Pixalate intends for the ranking to help advertisers figure out which publishers and ad supply platforms are best for the factors measured. Perhaps more importantly, this index isolates “the players that are not doing the right thing,” Razzaq told me.

In the ranking above, Reach represents the number of unique users, General Invalid Traffic (GIVT) is software-created traffic pretending to be users, and Sophisticated Invalid Traffic (SIVT) covers hijacked devices, URL spoofing, and other sources of false impressions.

Transparency reflects the percentage of device and user information, and Location is the availability of location data.

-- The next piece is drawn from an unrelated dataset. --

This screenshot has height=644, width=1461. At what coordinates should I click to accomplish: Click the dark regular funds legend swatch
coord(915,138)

Ad exchanges and other parts of the digital ad ecosystem have been receiving criticism for not screening more carefully for traffic fraud. The new ranking — which Pixalate says is the only one of its kind — is obviously intended to drive more business to the most vigilant, thus create commercial pressure on the others to get their act together.

This isn’t Pixalate’s first foray into rating the ad industry. In December, it introduced its Global Seller Trust Index for desktop and mobile web advertising.

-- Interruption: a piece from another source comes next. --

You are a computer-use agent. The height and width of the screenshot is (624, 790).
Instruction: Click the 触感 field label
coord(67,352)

Pixalate points to additional issues affecting the quality of in-app ads. For one thing, ten of the 125 evaluated mobile app SSPs control over 80 percent of the inventory, meaning there’s a centralization of market power that is currently driving the mobile ad industry.

Additionally, over half of the inventory has no mobile device ID, limiting tracking/targeting and raising questions about whether actual devices are involved at all — or whether that traffic is generated by bots. And location data, which is growing as a key attribute of app functionality, is present in less than a third of the inventory.

Pixalate also pointed out that over a third of in-app ad traffic fraud is coming from data centers, which are apparently running mobile app simulators that create fake inventory as well as fake traffic.